Die die RAPUNZEL Naturkost GmbH informiert über den Rückruf des Artikels Rapunzel bioSnacky Rotklee, Samen für Sprossen und Keimlinge, in der 30g und dem Mindesthaltbarkeitsdatum 12/2028. Betroffen ist nach Unternehmensangaben nur die Charge 11293.
Wie das Unternehmen mitteilt, wurden im Rahmen einer amtlichen Probenahme in dem betroffenen Produkt Shigatoxin-bildende Escherichia coli (STEC/EHEC) nachgewiesen. Diese Bakterien können gesundheitliche Beschwerden und in einzelnen Fällen schwere Krankheitsverläufe verursachen.
Betroffenes Produkt und daraus gezogene Sprossen nicht verzehren
Der betroffene Artikel wurde über den Onlinehandel und den stationären Handel bundesweit in Deutschland vertrieben.
Rapunzel bioSnacky Rotklee (Trifolium pratense)
Samen für Sprossen und Keimlinge
Nettofüllmenge: 30g
Charge: 11293
Mindesthaltbarkeitsdatum: 12/2028
Artikelnummer: 690280
EAN: 4006040169871
Der betroffene Artikel wurde über den Onlinehandel und den stationären Handel bundesweit in Deutschland vertrieben.
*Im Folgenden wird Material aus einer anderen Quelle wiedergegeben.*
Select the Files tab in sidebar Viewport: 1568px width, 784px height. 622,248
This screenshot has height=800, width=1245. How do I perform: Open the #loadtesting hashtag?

Darüber hinaus wurde das Produkt nach Spanien (Kanarische Inseln), Rumänien, Österreich und Italien (Südtirol) und in das Vereinigte Königreich (Schottland) geliefert.
Kundinnen und Kunden können das betroffene Produkt gegen Erstattung des Kaufpreises in den jeweiligen Verkaufsstellen zurückgeben. Alternativ können die Samen sowie bereits daraus gezogene Sprossen sicher über den Restmüll entsorgt werden.
Infobox STEC/VTEC-Bakterien
Das Shigatoxin wirkt enterotoxisch und cytotoxisch und zeigt Ähnlichkeiten mit dem von Shigellen gebildeten Toxin. Analog werden VTEC (Verotoxin produzierende E. coli) benannt. Durch EHEC verursachte Darmerkrankungen wurden vornehmlich unter dem Namen enterohämorrhagische Colitis bekannt. EHEC-Infektionen zählen zu den häufigsten Ursachen für Lebensmittelvergiftungen. Der Erreger ist hoch infektiös: 10 – 100 Individuen sind für eine Erkrankung ausreichend. Die Bakterien können dramatisch verlaufende Durchfallerkrankungen hervorrufen. Als lebensbedrohliche Komplikation kann sich insbesondere bei Kindern unter sechs Jahren, älteren Menschen oder abwehrgeschwächten Personen in fünf bis zehn Prozent der Erkrankungen im Anschluss an die genannten Darmsymptome ein hämolytisch-urämisches Syndrom (HUS) entwickeln. Dieses ist hauptsächlich gekennzeichnet durch eine Schädigung der Blutgefäße, der roten Blutkörperchen und der Nieren, was häufig eine Dialyse erforderlich macht. Als weitere Komplikationen können Hirnblutungen, neurologische Störungen und Schädigungen an anderen Organen (Bauchspeicheldrüse, Herz) auftreten.
Personen, die nach dem Verzehr entsprechende Symptome aufweisen, sollten dringend einen Arzt aufsuchen.